• Instructions for the task: Copy each entry as it stands, leaving nothing out.
* * *
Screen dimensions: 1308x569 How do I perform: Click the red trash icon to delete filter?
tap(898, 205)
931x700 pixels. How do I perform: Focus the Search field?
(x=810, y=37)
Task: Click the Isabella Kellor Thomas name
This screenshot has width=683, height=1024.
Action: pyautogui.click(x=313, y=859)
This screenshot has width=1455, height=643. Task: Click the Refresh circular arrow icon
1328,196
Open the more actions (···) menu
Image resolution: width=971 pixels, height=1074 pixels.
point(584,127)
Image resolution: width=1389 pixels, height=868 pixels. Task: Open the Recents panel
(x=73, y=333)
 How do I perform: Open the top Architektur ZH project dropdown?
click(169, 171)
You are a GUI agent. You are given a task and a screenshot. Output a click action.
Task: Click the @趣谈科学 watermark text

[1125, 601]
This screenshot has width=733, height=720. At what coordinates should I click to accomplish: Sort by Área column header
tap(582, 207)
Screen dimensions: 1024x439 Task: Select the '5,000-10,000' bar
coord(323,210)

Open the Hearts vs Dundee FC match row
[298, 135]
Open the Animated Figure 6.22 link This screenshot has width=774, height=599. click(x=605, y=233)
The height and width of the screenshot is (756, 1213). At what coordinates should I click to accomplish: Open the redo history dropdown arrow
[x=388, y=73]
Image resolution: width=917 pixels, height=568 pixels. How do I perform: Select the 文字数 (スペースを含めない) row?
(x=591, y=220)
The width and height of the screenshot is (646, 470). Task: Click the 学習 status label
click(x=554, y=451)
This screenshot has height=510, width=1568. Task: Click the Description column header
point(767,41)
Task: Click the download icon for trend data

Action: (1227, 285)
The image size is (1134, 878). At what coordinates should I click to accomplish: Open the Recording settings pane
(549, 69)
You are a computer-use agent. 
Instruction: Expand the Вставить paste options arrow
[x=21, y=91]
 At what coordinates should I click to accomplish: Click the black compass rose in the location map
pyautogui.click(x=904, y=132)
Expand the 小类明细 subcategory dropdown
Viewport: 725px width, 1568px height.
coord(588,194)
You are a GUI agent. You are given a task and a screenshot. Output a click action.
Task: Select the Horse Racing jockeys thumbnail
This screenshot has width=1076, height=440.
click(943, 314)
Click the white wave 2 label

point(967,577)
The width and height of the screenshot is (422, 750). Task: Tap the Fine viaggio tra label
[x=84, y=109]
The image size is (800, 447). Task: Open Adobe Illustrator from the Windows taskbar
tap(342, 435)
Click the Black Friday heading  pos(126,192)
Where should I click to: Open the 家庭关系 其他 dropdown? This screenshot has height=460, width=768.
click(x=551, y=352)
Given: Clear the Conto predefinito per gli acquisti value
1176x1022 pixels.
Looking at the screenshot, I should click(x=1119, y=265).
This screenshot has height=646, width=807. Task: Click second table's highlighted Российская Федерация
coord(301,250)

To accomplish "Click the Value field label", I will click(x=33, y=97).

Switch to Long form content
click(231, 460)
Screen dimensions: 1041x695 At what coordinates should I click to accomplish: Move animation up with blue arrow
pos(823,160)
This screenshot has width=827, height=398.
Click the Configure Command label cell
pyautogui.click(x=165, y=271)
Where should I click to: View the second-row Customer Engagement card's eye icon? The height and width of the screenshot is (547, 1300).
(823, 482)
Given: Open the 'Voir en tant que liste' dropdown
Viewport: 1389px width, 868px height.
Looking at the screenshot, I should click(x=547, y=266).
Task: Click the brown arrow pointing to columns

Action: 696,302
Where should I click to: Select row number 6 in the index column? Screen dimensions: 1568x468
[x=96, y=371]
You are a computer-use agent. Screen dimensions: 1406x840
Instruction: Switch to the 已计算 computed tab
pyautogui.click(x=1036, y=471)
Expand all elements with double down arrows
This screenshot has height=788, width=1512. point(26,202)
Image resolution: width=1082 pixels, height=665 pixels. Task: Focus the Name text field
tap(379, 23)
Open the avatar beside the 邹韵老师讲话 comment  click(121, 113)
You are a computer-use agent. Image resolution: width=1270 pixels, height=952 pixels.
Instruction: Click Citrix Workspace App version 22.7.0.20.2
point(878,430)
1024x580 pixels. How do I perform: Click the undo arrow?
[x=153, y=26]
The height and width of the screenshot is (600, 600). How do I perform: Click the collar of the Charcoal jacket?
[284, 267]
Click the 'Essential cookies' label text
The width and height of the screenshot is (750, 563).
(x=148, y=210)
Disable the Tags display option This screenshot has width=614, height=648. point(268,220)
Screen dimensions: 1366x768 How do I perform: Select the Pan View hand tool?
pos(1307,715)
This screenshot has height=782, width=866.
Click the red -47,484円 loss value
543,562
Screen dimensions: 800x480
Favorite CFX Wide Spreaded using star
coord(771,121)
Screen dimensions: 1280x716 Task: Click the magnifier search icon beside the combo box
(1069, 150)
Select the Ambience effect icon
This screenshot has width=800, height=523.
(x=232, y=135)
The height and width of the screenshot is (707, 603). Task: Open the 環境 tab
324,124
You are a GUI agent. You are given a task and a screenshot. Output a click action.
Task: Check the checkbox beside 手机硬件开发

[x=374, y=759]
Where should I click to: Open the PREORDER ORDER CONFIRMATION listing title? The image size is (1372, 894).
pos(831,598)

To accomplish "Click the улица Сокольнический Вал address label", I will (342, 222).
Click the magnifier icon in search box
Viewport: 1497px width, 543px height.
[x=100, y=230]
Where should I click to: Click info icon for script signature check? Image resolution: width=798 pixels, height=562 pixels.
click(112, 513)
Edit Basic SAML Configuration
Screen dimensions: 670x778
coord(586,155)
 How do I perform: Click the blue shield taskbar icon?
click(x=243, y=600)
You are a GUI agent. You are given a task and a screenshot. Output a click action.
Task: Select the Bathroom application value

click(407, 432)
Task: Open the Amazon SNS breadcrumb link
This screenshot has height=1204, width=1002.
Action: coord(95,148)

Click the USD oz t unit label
* * *
• Reply to the exercise:
Screen dimensions: 1308x569 How do I perform: Click the red trash icon to delete filter?
tap(898, 205)
931x700 pixels. How do I perform: Focus the Search field?
(x=810, y=37)
Task: Click the Isabella Kellor Thomas name
This screenshot has width=683, height=1024.
Action: pyautogui.click(x=313, y=859)
This screenshot has width=1455, height=643. Task: Click the Refresh circular arrow icon
1328,196
Open the more actions (···) menu
Image resolution: width=971 pixels, height=1074 pixels.
point(584,127)
Image resolution: width=1389 pixels, height=868 pixels. Task: Open the Recents panel
(x=73, y=333)
 How do I perform: Open the top Architektur ZH project dropdown?
click(169, 171)
You are a GUI agent. You are given a task and a screenshot. Output a click action.
Task: Click the @趣谈科学 watermark text

[1125, 601]
This screenshot has width=733, height=720. At what coordinates should I click to accomplish: Sort by Área column header
tap(582, 207)
Screen dimensions: 1024x439 Task: Select the '5,000-10,000' bar
coord(323,210)

Open the Hearts vs Dundee FC match row
[298, 135]
Open the Animated Figure 6.22 link This screenshot has width=774, height=599. click(x=605, y=233)
The height and width of the screenshot is (756, 1213). At what coordinates should I click to accomplish: Open the redo history dropdown arrow
[x=388, y=73]
Image resolution: width=917 pixels, height=568 pixels. How do I perform: Select the 文字数 (スペースを含めない) row?
(x=591, y=220)
The width and height of the screenshot is (646, 470). Task: Click the 学習 status label
click(x=554, y=451)
This screenshot has height=510, width=1568. Task: Click the Description column header
point(767,41)
Task: Click the download icon for trend data

Action: (1227, 285)
The image size is (1134, 878). At what coordinates should I click to accomplish: Open the Recording settings pane
(549, 69)
You are a computer-use agent. 
Instruction: Expand the Вставить paste options arrow
[x=21, y=91]
 At what coordinates should I click to accomplish: Click the black compass rose in the location map
pyautogui.click(x=904, y=132)
Expand the 小类明细 subcategory dropdown
Viewport: 725px width, 1568px height.
coord(588,194)
You are a GUI agent. You are given a task and a screenshot. Output a click action.
Task: Select the Horse Racing jockeys thumbnail
This screenshot has width=1076, height=440.
click(943, 314)
Click the white wave 2 label

point(967,577)
The width and height of the screenshot is (422, 750). Task: Tap the Fine viaggio tra label
[x=84, y=109]
The image size is (800, 447). Task: Open Adobe Illustrator from the Windows taskbar
tap(342, 435)
Click the Black Friday heading  pos(126,192)
Where should I click to: Open the 家庭关系 其他 dropdown? This screenshot has height=460, width=768.
click(x=551, y=352)
Given: Clear the Conto predefinito per gli acquisti value
1176x1022 pixels.
Looking at the screenshot, I should click(x=1119, y=265).
This screenshot has height=646, width=807. Task: Click second table's highlighted Российская Федерация
coord(301,250)

To accomplish "Click the Value field label", I will click(x=33, y=97).

Switch to Long form content
click(231, 460)
Screen dimensions: 1041x695 At what coordinates should I click to accomplish: Move animation up with blue arrow
pos(823,160)
This screenshot has width=827, height=398.
Click the Configure Command label cell
pyautogui.click(x=165, y=271)
Where should I click to: View the second-row Customer Engagement card's eye icon? The height and width of the screenshot is (547, 1300).
(823, 482)
Given: Open the 'Voir en tant que liste' dropdown
Viewport: 1389px width, 868px height.
Looking at the screenshot, I should click(x=547, y=266).
Task: Click the brown arrow pointing to columns

Action: 696,302
Where should I click to: Select row number 6 in the index column? Screen dimensions: 1568x468
[x=96, y=371]
You are a computer-use agent. Screen dimensions: 1406x840
Instruction: Switch to the 已计算 computed tab
pyautogui.click(x=1036, y=471)
Expand all elements with double down arrows
This screenshot has height=788, width=1512. point(26,202)
Image resolution: width=1082 pixels, height=665 pixels. Task: Focus the Name text field
tap(379, 23)
Open the avatar beside the 邹韵老师讲话 comment  click(121, 113)
You are a computer-use agent. Image resolution: width=1270 pixels, height=952 pixels.
Instruction: Click Citrix Workspace App version 22.7.0.20.2
point(878,430)
1024x580 pixels. How do I perform: Click the undo arrow?
[x=153, y=26]
The height and width of the screenshot is (600, 600). How do I perform: Click the collar of the Charcoal jacket?
[284, 267]
Click the 'Essential cookies' label text
The width and height of the screenshot is (750, 563).
(x=148, y=210)
Disable the Tags display option This screenshot has width=614, height=648. point(268,220)
Screen dimensions: 1366x768 How do I perform: Select the Pan View hand tool?
pos(1307,715)
This screenshot has height=782, width=866.
Click the red -47,484円 loss value
543,562
Screen dimensions: 800x480
Favorite CFX Wide Spreaded using star
coord(771,121)
Screen dimensions: 1280x716 Task: Click the magnifier search icon beside the combo box
(1069, 150)
Select the Ambience effect icon
This screenshot has width=800, height=523.
(x=232, y=135)
The height and width of the screenshot is (707, 603). Task: Open the 環境 tab
324,124
You are a GUI agent. You are given a task and a screenshot. Output a click action.
Task: Check the checkbox beside 手机硬件开发

[x=374, y=759]
Where should I click to: Open the PREORDER ORDER CONFIRMATION listing title? The image size is (1372, 894).
pos(831,598)

To accomplish "Click the улица Сокольнический Вал address label", I will (342, 222).
Click the magnifier icon in search box
Viewport: 1497px width, 543px height.
[x=100, y=230]
Where should I click to: Click info icon for script signature check? Image resolution: width=798 pixels, height=562 pixels.
click(112, 513)
Edit Basic SAML Configuration
Screen dimensions: 670x778
coord(586,155)
 How do I perform: Click the blue shield taskbar icon?
click(x=243, y=600)
You are a GUI agent. You are given a task and a screenshot. Output a click action.
Task: Select the Bathroom application value

click(407, 432)
Task: Open the Amazon SNS breadcrumb link
This screenshot has height=1204, width=1002.
Action: coord(95,148)

Click the USD oz t unit label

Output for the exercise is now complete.